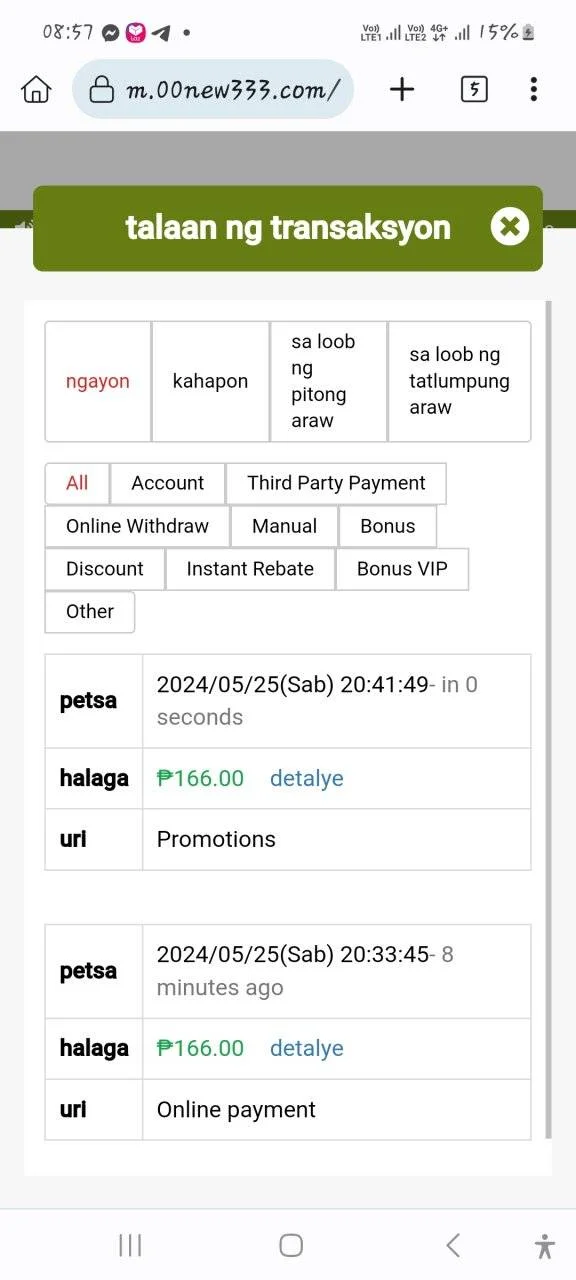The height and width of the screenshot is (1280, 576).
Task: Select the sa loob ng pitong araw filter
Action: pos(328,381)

---

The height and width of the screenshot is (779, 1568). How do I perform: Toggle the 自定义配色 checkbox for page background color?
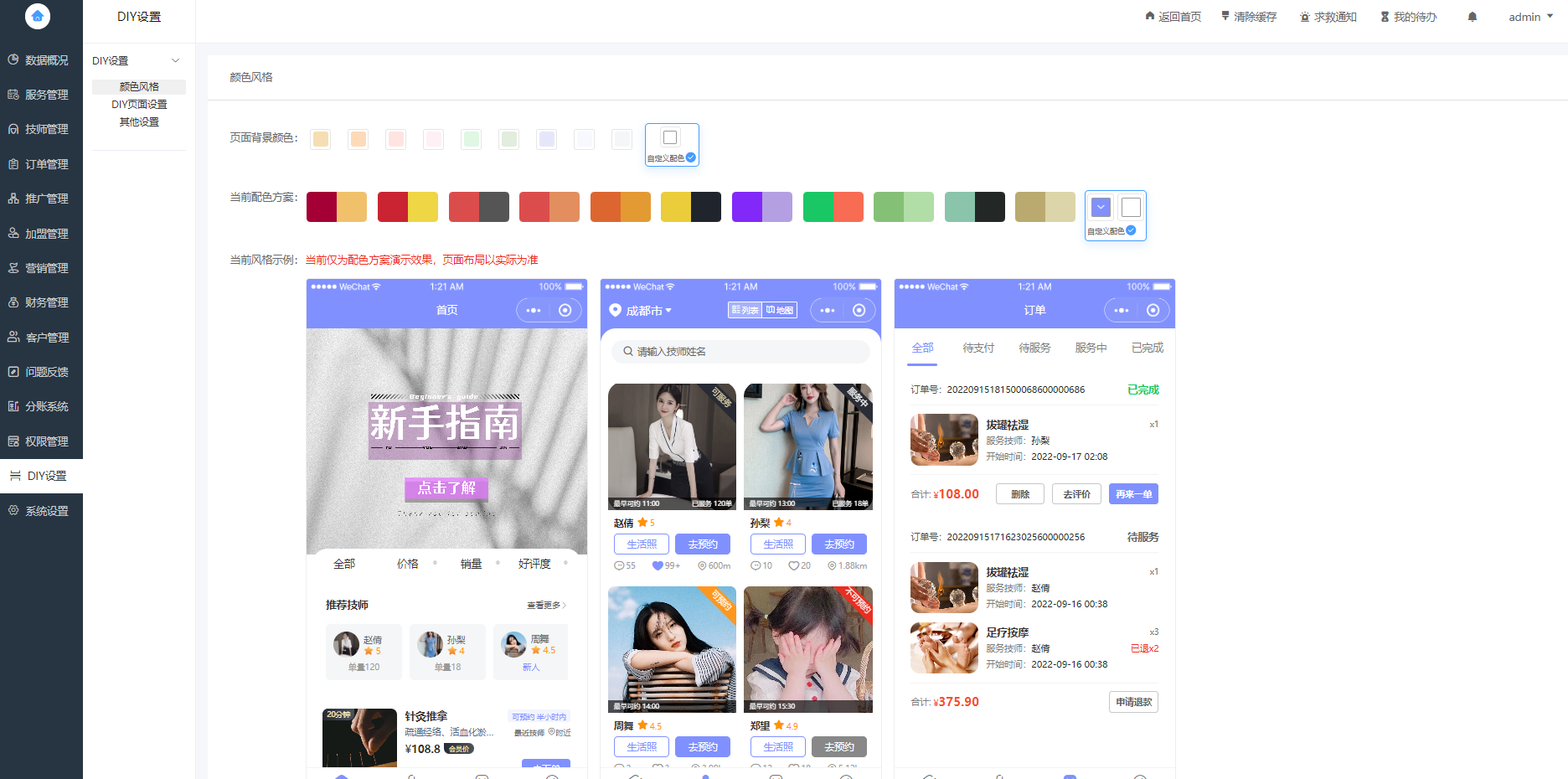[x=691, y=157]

--

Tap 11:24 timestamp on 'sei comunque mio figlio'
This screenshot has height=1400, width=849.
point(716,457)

-- Given exercise --
Return the data starting at the line containing "Tap 11:24 timestamp" and ending at the line containing "point(716,457)", reproducing each line verbatim.

-- Written response --
Tap 11:24 timestamp on 'sei comunque mio figlio'
This screenshot has height=1400, width=849.
point(716,457)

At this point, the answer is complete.